Faut-il s’étonner pour autant de n’entendre aucun bilan critique sur la pensée qui nous vient d’Outre Atlantique. « Du passé, faisons table rase », cette phrase semble être dans toutes les bouches des commentateurs politiques, qui s’empressent de substituer l’espoir généré par l’élection d’Obama à une relecture nécessaire de l’histoire récente et aux conclusions qui s’imposent. L’émission l’Esprit public de France Culture diffusée le 25 janvier était à ce propos ce qu’on peut faire de mieux en termes de caricatures de faux fuyant dans le politiquement correct. Comment ne pas se pencher sérieusement sur la constatation essentielle qui ressort de l’étude des fondements de cette crise ? Les États-Unis sont-ils entrés dans une phase d’affaiblissement durable en raison du poids écrasant de son endettement, de la faillite d’une partie de son appareil industriel, du coût exponentiel de son potentiel de défense qui ne peut plus être déployé sur plusieurs fronts, de la fragilité de son équilibre interne notamment par la différence de démographie entre populations ? L’Histoire nous enseigne que ce type de changement dans la vie des empires modifie à terme la face du monde.

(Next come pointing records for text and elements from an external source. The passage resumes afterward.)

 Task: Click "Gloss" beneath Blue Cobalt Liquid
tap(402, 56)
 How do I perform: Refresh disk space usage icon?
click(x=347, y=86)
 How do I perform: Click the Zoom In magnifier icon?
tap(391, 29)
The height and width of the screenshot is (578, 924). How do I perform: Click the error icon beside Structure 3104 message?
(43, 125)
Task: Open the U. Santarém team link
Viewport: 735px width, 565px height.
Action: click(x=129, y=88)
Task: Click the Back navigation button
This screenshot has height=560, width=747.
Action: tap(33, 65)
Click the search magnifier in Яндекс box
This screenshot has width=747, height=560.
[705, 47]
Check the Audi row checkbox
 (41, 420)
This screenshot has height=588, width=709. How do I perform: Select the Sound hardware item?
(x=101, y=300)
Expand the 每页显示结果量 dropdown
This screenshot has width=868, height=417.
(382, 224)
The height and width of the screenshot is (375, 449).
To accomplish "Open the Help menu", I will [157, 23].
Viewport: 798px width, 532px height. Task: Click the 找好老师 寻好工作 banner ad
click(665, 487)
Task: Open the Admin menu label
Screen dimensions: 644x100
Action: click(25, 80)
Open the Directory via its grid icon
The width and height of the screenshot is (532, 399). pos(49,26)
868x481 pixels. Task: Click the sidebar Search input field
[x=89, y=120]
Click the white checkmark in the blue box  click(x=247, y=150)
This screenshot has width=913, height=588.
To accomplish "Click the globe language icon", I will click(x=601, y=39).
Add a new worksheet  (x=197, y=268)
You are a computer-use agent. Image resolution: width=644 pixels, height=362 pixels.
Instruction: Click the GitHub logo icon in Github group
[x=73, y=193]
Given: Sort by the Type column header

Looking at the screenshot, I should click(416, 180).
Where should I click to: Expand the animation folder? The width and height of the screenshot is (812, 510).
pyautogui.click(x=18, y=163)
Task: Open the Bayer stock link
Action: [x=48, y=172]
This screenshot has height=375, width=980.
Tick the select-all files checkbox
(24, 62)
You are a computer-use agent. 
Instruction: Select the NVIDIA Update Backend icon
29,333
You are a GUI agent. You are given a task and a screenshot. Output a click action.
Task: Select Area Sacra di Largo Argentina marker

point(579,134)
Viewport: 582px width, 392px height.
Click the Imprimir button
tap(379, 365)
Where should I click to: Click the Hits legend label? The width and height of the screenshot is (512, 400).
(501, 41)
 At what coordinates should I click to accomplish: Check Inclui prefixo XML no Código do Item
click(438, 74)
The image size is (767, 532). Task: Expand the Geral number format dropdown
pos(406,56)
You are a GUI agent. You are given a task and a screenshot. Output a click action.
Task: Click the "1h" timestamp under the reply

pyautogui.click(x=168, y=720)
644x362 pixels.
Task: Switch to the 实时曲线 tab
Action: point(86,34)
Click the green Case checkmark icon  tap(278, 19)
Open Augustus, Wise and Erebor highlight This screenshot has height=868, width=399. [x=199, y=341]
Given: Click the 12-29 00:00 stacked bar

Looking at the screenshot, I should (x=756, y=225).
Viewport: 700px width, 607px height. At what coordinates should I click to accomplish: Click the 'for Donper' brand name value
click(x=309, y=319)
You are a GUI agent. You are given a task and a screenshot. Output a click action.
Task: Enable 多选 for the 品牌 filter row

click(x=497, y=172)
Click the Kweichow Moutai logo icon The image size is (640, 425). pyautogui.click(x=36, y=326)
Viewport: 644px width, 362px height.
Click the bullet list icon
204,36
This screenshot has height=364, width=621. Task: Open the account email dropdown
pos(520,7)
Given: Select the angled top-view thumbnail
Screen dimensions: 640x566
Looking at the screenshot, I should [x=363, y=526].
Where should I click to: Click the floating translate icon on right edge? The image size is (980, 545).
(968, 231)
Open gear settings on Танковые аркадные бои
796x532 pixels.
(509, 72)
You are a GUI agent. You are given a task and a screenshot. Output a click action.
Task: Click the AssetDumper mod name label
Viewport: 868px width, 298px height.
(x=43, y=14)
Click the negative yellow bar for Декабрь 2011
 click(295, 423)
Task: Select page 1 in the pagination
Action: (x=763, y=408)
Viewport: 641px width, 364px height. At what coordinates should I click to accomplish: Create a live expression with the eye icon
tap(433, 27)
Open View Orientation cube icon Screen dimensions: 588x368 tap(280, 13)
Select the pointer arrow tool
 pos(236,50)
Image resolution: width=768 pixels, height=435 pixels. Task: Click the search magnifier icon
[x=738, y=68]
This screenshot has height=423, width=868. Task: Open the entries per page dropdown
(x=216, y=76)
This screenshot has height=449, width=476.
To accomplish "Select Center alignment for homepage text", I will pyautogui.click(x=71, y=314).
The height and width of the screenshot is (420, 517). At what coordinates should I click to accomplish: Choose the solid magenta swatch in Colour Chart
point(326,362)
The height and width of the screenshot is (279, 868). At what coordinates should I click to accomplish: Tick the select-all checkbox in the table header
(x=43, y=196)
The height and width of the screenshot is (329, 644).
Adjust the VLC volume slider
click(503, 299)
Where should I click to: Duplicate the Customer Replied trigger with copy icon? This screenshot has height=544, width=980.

Il est vrai que la France a eu aussi ses maîtres penseurs sur la question. Je pense en particulier à Bertrand Badie qui a été au cœur de la réflexion sur la notion de puissance dans les cercles de la science politique parisienne. Comme l’indique un document rédigé récemment par des étudiants de l’Ecole de Guerre Economique, une partie des écrits de Bertrand Badie ne résiste pas à l’examen des faits. La Russie en Géorgie, l’Iran en Irak et au Liban, la Chine en Afrique cultivent la pédagogie d’un usage efficace de la puissance remettant ainsi en cause la dialectique d’un Badie qui tenta un jour de démontrer le bien fondé d’un nouveau concept qu’il avait intitulé « l’impuissance de la puissance ». Il est difficile de se tromper à ce point. Le monde du XXIème siècle, frappé de plein fouet par l’effondrement des croyances du modèle américain, n’a pas fini de nous surprendre. On peut comprendre les auteurs américains qui cherchent à influencer par des maladresses théoriques. Cela fait partie du jeu. On comprend moins l’attitude des intellectuels libres de toute mission impériale, qui s’évertuent à nous faire croire le contraire de la réalité. Ces gens-là se drapent la plupart du temps dans le drapeau de l’humanisme. Mais leur combat affaiblit la perception des enjeux qui conditionnent notre vie plus qu’il ne nous renforce l’esprit. Le quiproquo est ancien. La terreur révolutionnaire a depuis longtemps tracé les limites de notre pensée humaniste : pas de liberté pour les ennemis de la liberté. Je n’ai pas l’impression qu’on ait retenu la véritable leçon à tirer de cette petite phrase qui parasite depuis des siècles la lecture que nous faisons des rapports de force internationaux et des dynamiques de puissance.